Susan Davis is the mother of a child with pediatric bipolar disorder.  She wrote this piece, Motherhood: How it changes us, no matter our age, education, job, socioeconomics, or religion.

There’s a greater message in here, not just for parents or about them – one I think everyone should hear.
She writes:

“How would I comfort another mother who is beginning to experience similar challenges? I would say to her what I actually say to comfort the people who spend their time with Milo, his teachers, his therapist.

I would say that when Milo, my son, is making other people’s lives hard, when he has left the campus of his school, run into the woods and climbed a tree so that they have to call the police and surround him, and get my husband or myself to come talk him down, when he has brought the action of the entire world to a screeching halt,

he is still the person in the most amount of pain.”

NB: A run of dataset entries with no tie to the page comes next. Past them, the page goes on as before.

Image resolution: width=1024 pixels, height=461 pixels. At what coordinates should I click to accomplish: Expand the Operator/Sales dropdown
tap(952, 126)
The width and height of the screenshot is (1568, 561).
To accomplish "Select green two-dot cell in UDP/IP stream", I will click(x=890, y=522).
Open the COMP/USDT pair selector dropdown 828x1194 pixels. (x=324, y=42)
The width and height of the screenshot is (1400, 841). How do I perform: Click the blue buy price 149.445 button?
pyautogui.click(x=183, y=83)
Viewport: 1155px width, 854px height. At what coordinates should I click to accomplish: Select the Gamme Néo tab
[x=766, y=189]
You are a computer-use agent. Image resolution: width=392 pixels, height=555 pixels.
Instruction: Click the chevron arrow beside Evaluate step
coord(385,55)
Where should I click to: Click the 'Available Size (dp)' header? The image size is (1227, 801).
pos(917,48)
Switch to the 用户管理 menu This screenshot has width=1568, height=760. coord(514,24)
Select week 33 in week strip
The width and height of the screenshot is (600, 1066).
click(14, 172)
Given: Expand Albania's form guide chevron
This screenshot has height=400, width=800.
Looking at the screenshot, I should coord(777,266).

If you are the parent of a child with special needs,
if you are a teacher who works with kids in special education or mainstream,
if you interact with people who are prone to unintentional behavior they wish they could change but cannot,
if you live in this society where we are called to love,
if you are a person,

hear those words from her heart.

No matter how much you are frustrated, puzzled, infuriated or inconvenienced, that person is in the most amount of pain.

Give the person grace.  And give grace to that person’s mother.

Tricia Lott Williford

Comments are closed

  1. Kirsten Holmberg says:

    Succinctly and powerfully said. My child’s Dx made life unbearable for those around him but it was always most unbearable for him. Press on.

  2. behindthelens2012 says:

    What wonderful reminders! As a school bus driver I have children who have come from being on the special needs buses to regular buses and I always ask myself how I would feel if I climbed on the bus every day only to read in my bus driver’s eyes that she was not happy to see me? I try to look for the good in all of my students so that when they climb off of my bus in the morning, they go to school with a positive feeling about themselves (and people think I’m *just* a bus driver!)
    Thanks for sharing.

  3. Christine O says:

    That is really great! Thanks for sharing.

  4. Betsy Carneal Salzman says:

    Pain and confusion have “fingers” at times, that others cannot see……Good thoughts, Tricia.

  5. Donna says:

    Thank you. I am that mother as well. We more often receive judgement than grace.